* WHAT YOU NEED TO DO
• A. Reproduce the passage of the editorial from "Born John Charles" to "her own right." word for word.
• B. List every distinct year that appears in the editorial.

The below editorial features the opinions and views of the author and do not necessarily represent the views of #escYOUnited as a whole, Eurovision or the EBU.
It’s Valentine’s Day weekend! And whether you painted the town red with your significant other, or lied down on your couch, brushed off the Doritos crumbs on your chest to make room for your cat, and watched the new season of Strike Back, you are no doubt familiar with the working class romantic hard rock sound of Bon Jovi.
You no doubt have an Aunt Linda, proud owner of a leather jacket with fringe, leopard print leggings, and a 1987 Ford Mustang GT convertible, who blasts New Jersey’s finest on her trips to Giant Eagle. Classics such as “Livin’ on a Prayer,” where Tommy and Gina’s love perseveres despite a struggle to pay the bills in a bleak urban landscape.
And as Tommy asked Gina to take his hand, he promised – nay, he swore! – they’d make it, the songwriter behind the band asked a nation in 2013 to believe his singer. Desmond Child asked the United Kingdom to believe in Bonnie Tyler at Eurovision 2013 with “Believe in Me.”
Born John Charles Barrett on October 28, 1953, in Gainesville, Florida, Child grew up in a musical household, with his mother being Cuban poet and songwriter Elena Casals. His father was John Frederick Barrett, an American petroleum engineer she met in Havana, Cuba. She moved with him to run a dairy farm in Gainesville, but they split in 1958 and she and their two sons moved to Miami, Florida.
Casals opened up her home to artists, poets and musicians fleeing the brutal totalitarian communist Fidel Castro regime that took power in her homeland, and despite training as a teacher, Casals herself became a poet and songwriter in her own right.
“When people came out of Cuba they would stay with us until they got their feet on the ground,” Child said. “There were always descargas at our house, my mother singing her own songs, people reciting poetry.”

* DATA SEGMENT
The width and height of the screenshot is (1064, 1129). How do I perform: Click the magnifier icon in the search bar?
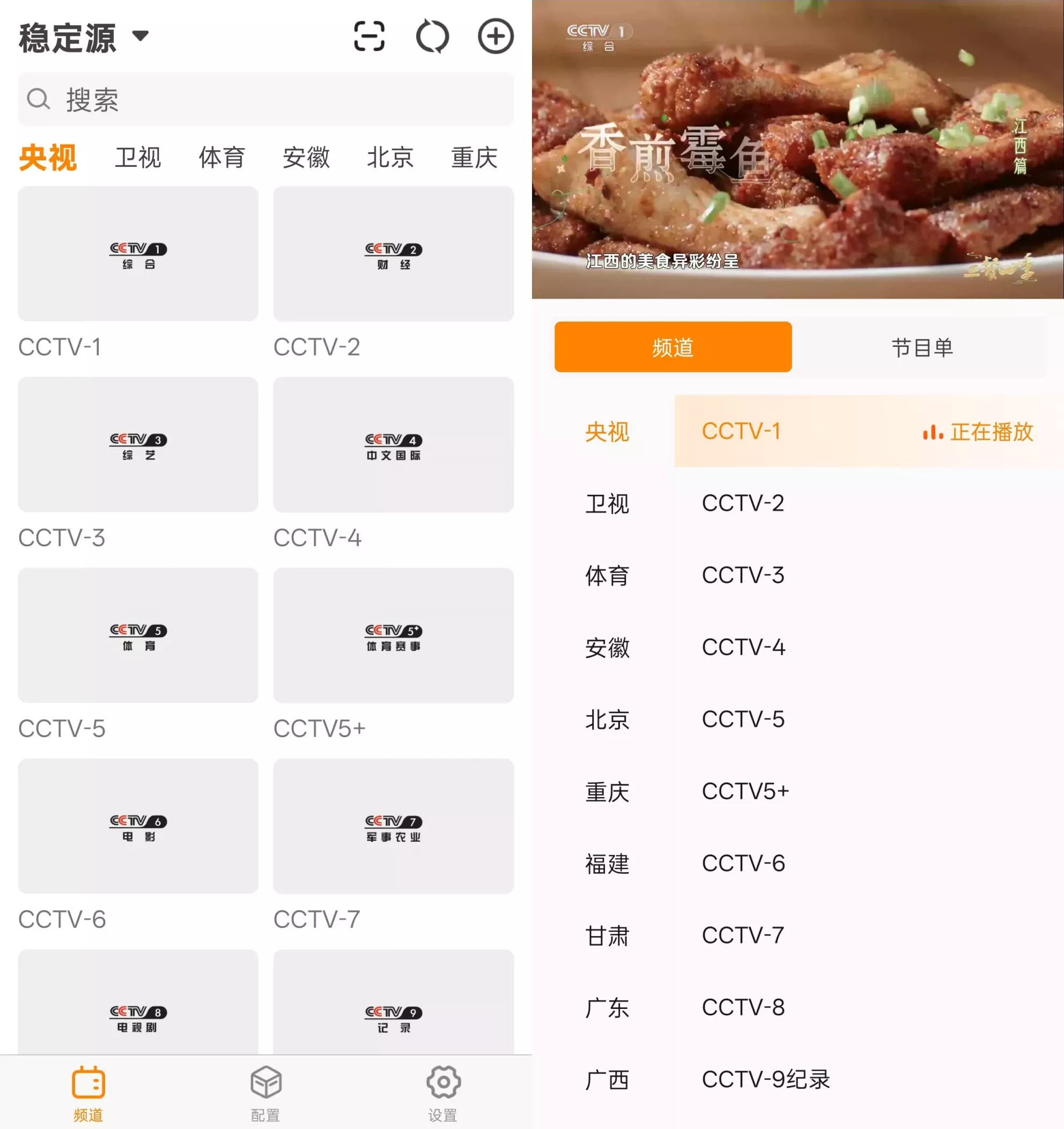(38, 100)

* FULL ANSWERS
• A.
Born John Charles Barrett on October 28, 1953, in Gainesville, Florida, Child grew up in a musical household, with his mother being Cuban poet and songwriter Elena Casals. His father was John Frederick Barrett, an American petroleum engineer she met in Havana, Cuba. She moved with him to run a dairy farm in Gainesville, but they split in 1958 and she and their two sons moved to Miami, Florida.
Casals opened up her home to artists, poets and musicians fleeing the brutal totalitarian communist Fidel Castro regime that took power in her homeland, and despite training as a teacher, Casals herself became a poet and songwriter in her own right.

• B. 1987, 2013, 1953, 1958